# Work to be completed:
Return the records from the line containing "This screenshot has height=800, width=1200." through the line containing "tap(314, 126)", character for character.

# Dataset content:
────────────────────────────────────────

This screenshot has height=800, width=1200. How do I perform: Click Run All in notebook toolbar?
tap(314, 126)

────────────────────────────────────────

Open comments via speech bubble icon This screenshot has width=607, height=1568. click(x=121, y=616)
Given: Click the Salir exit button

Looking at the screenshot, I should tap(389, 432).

────────────────────────────────────────

# Answer for the task:
This screenshot has height=800, width=1200. How do I perform: Click Run All in notebook toolbar?
tap(314, 126)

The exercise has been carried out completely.